Agility. Direct selling is an inherently nimble, flexible, and low-risk channel. One thing that has become clear this year is that necessity is the mother of invention so when the pandemic hit, at-home demonstrations and shopping parties quickly went virtual. The panellists believe that this blended experience will stick post-COVID as online and offline worlds continue to merge. Pandemic pivots have actually enhanced certain aspects of the CX and enabled brands to reach a broader customer base.

Community. The panellists all stressed the importance of selling an experience, not a product. Moving beyond the transaction to build a community and foster a sense of belonging is going to be vital for traditional retail as we move into 2021. The pandemic has reinforced the importance of strengthening community in a digital setting – an active online community that swaps ideas, recipes and advice will garner greater loyalty in the physical world.

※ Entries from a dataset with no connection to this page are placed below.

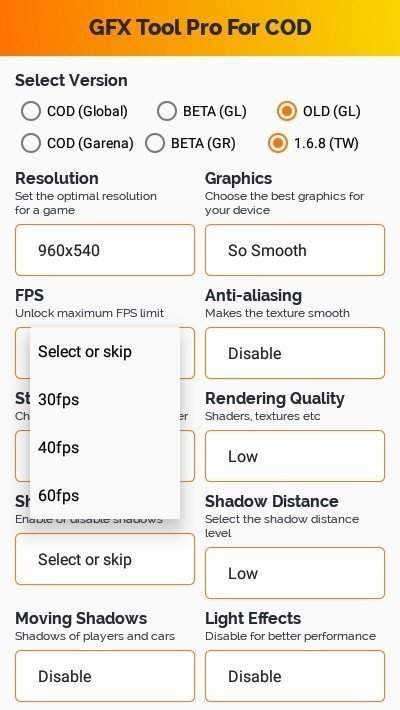Select the BETA (GR) radio button
The height and width of the screenshot is (710, 400).
(x=155, y=144)
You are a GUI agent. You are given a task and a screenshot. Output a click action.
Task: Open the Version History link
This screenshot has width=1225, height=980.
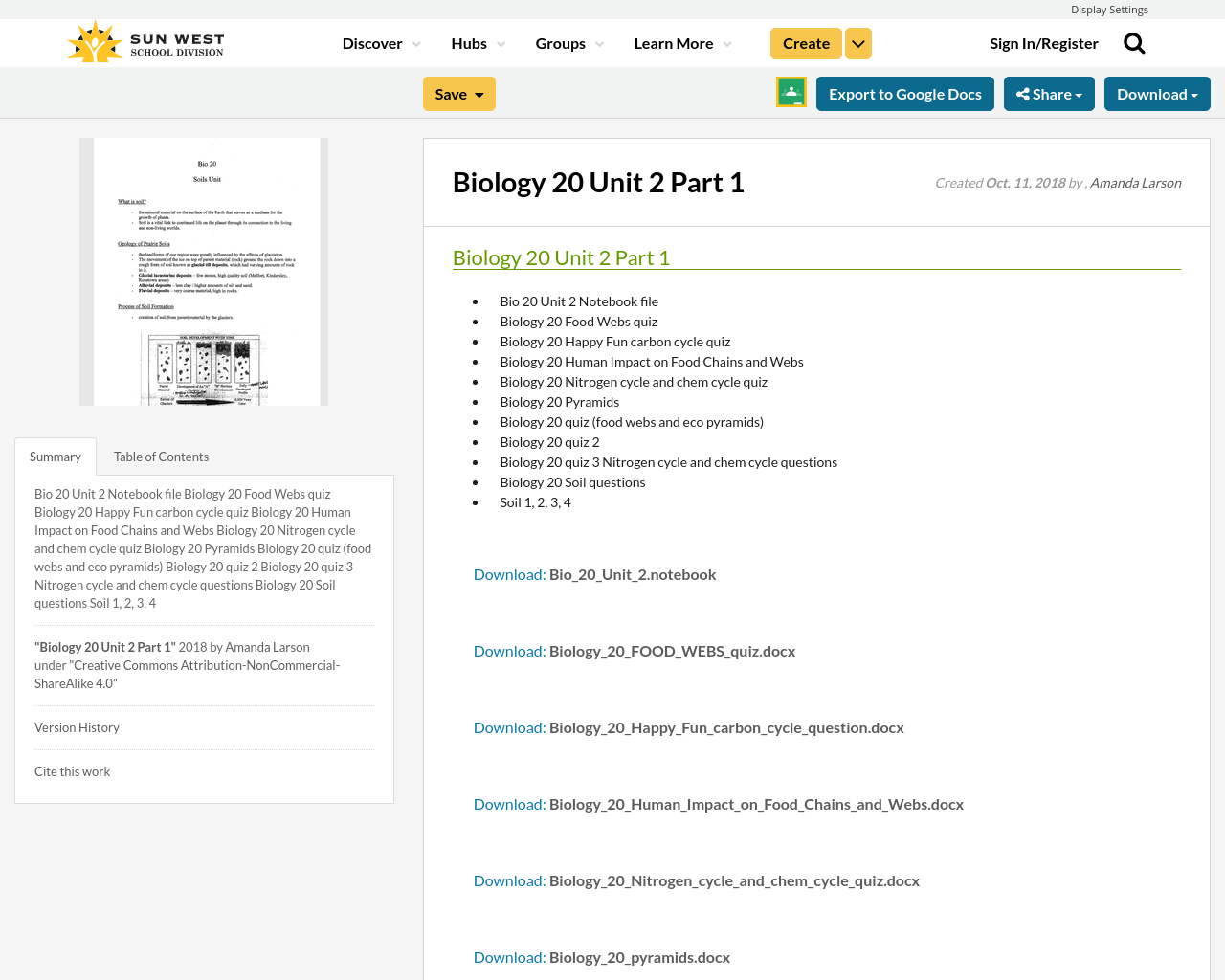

Brand evangelism starts internally. The very nature of this model grants its ‘consultants’ a significant amount of autonomy which empowers and enables them to offer a highly personalised, relevant experience to customers. The panellists stressed the importance of authenticity here – consultants are the brand’s first customers; if they don’t believe in the product, they’re not going to not sell it. We must not underestimate the importance of training and supporting consultants/staff. They are the face of the brand and, ultimately, retail’s most important asset.

Some important lessons here for the wider retail industry as we begin to emerge from this crisis.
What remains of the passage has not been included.